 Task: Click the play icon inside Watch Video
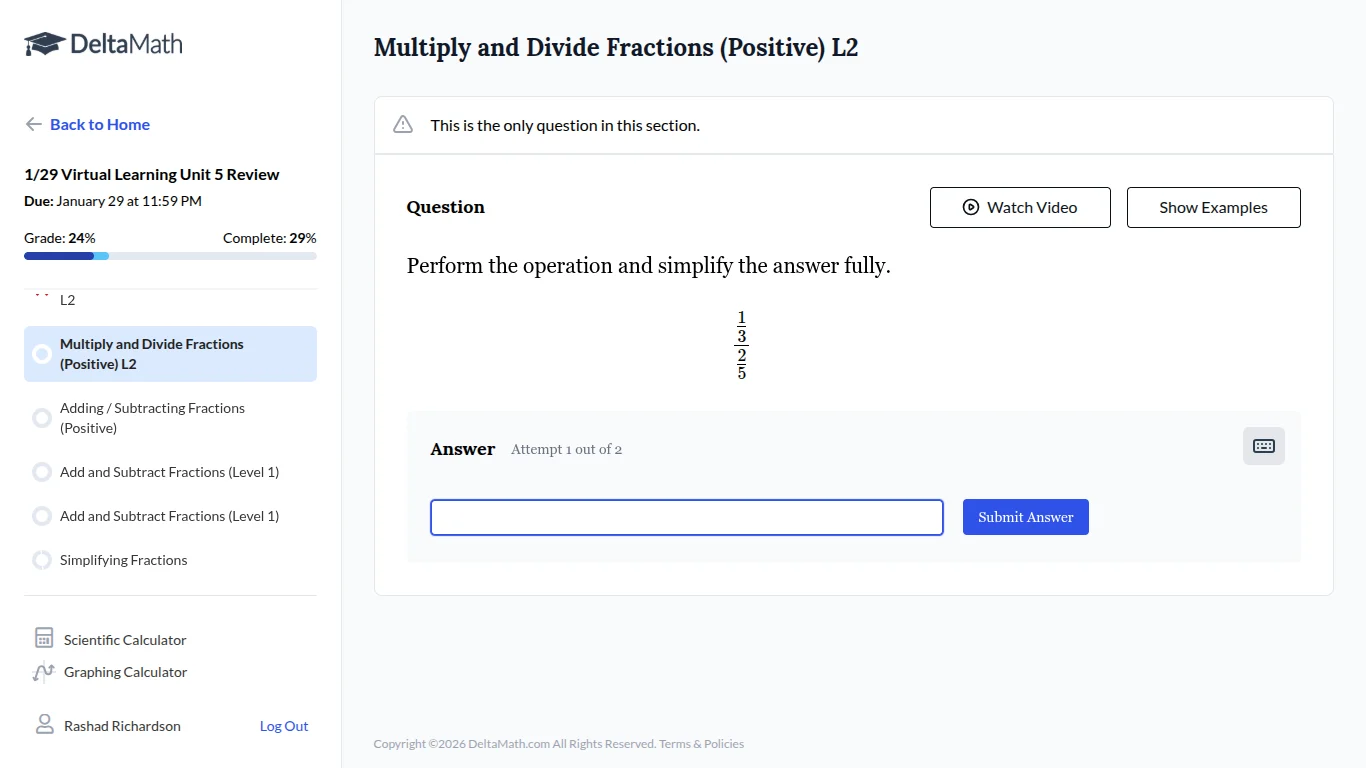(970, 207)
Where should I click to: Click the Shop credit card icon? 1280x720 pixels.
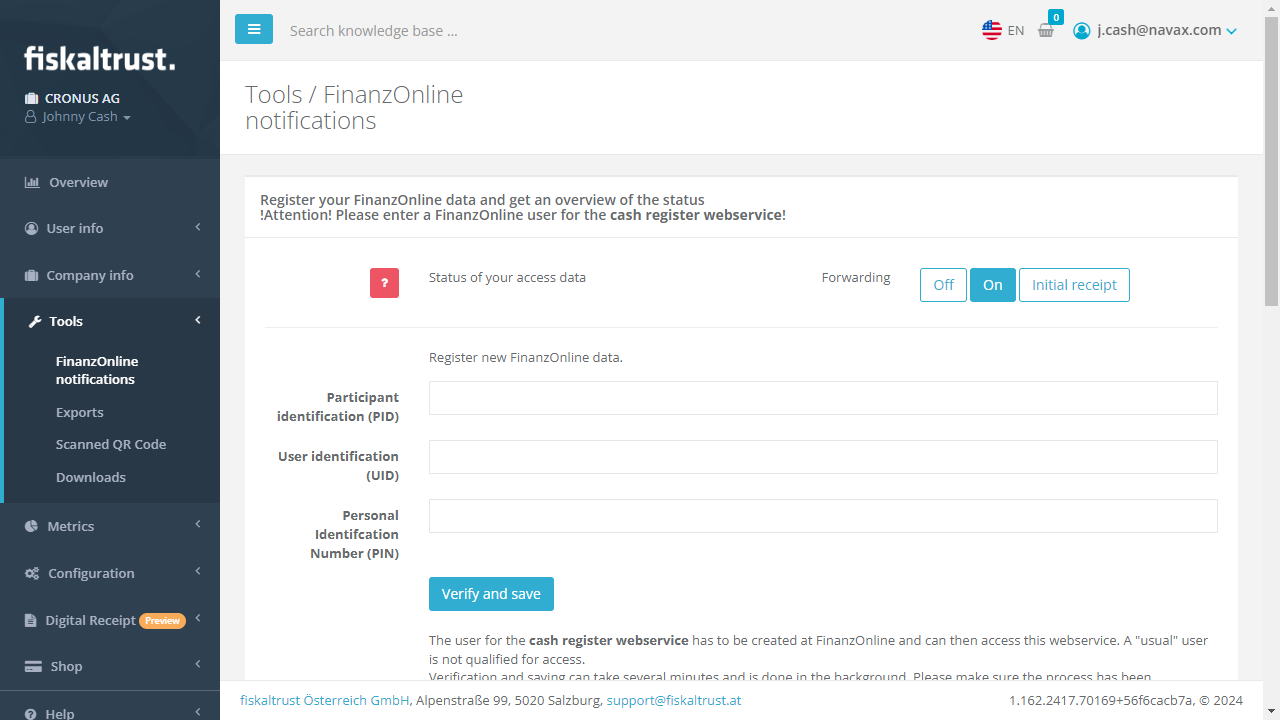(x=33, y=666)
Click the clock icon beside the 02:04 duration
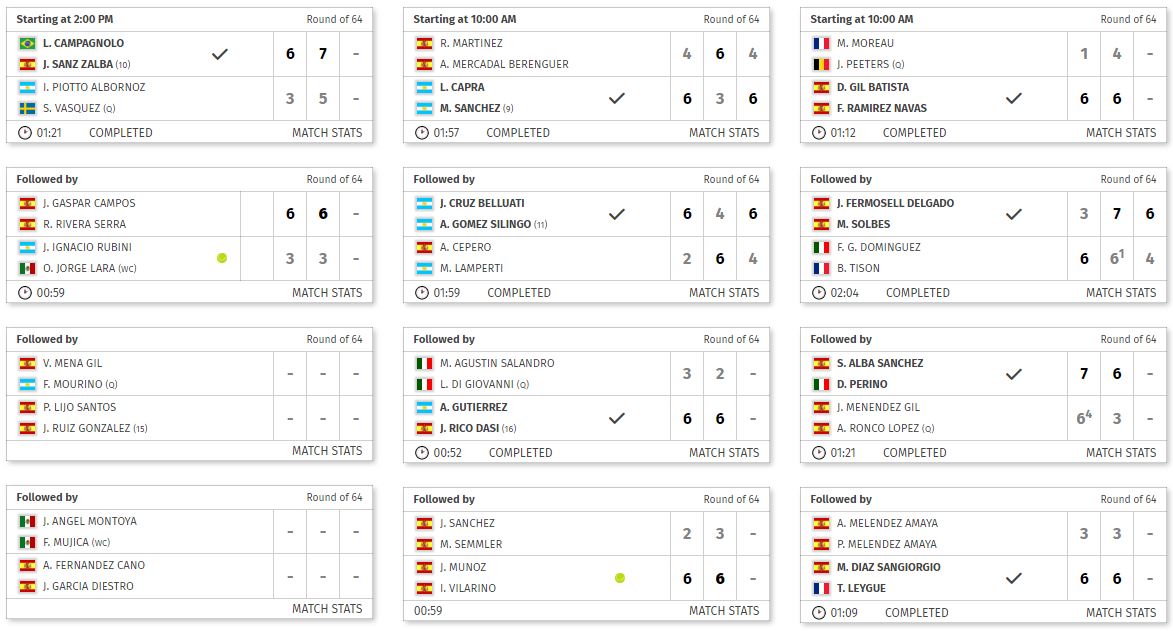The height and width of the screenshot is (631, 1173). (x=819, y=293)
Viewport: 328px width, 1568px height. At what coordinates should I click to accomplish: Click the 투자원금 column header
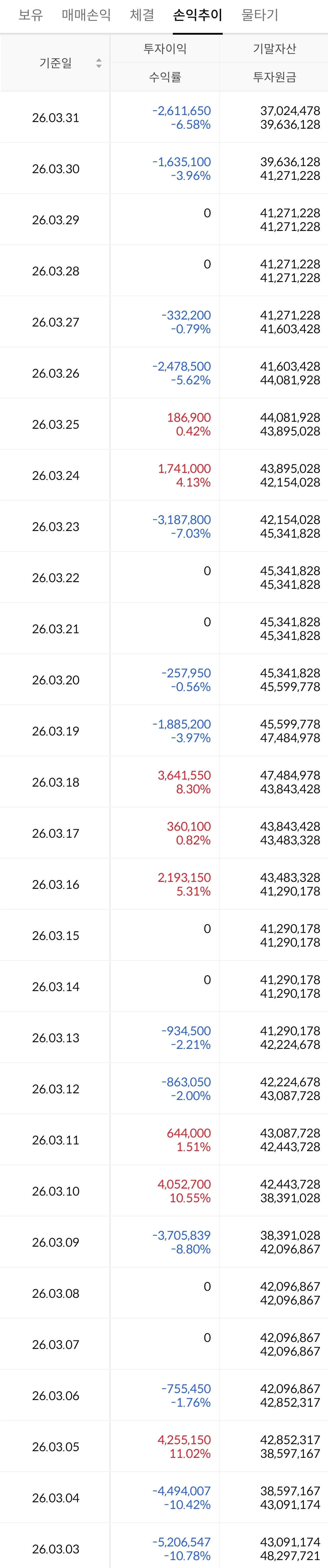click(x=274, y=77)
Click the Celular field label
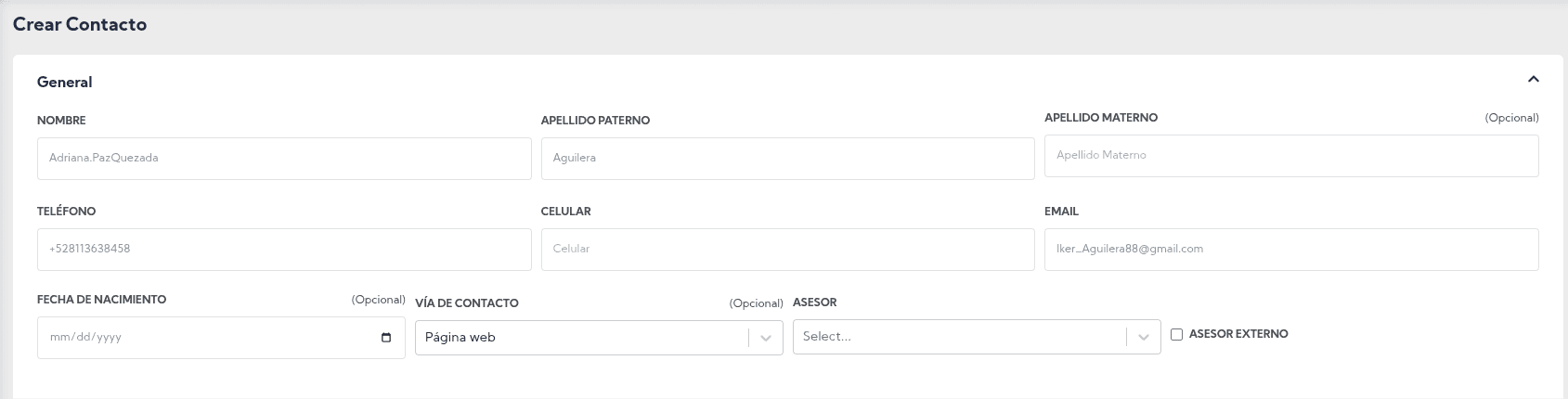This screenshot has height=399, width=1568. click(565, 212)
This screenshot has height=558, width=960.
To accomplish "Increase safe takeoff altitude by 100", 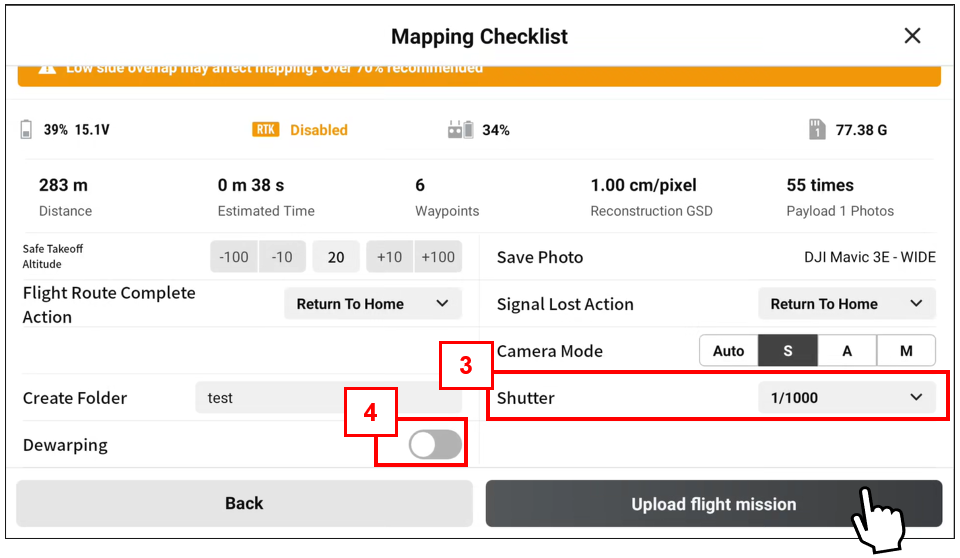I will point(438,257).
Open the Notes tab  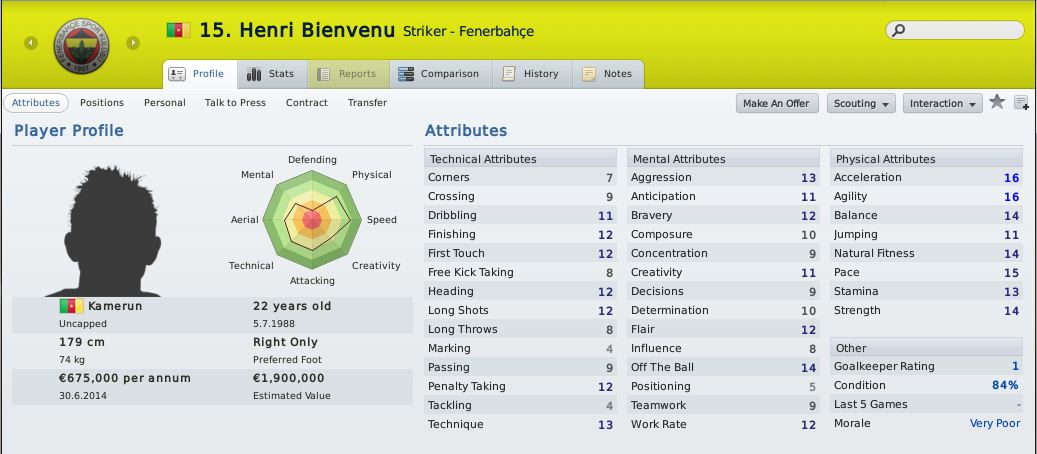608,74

::::::::::

*YOUR GOAL*.
Starting at the first line of the data, set down each line exactly until you have copied the line with "This screenshot has height=558, width=960.", but leave the pictures out.

*TASK SOLUTION*.
 Task: Click the play icon inside Watch Video
(970, 207)
Where should I click to: Click the Shop credit card icon? 1280x720 pixels.
(x=33, y=666)
Click the clock icon beside the 02:04 duration
The height and width of the screenshot is (631, 1173). (x=819, y=293)
Viewport: 328px width, 1568px height. At what coordinates should I click to accomplish: Click the 투자원금 column header
click(x=274, y=77)
Click the Celular field label
This screenshot has height=399, width=1568. click(565, 212)
This screenshot has height=558, width=960.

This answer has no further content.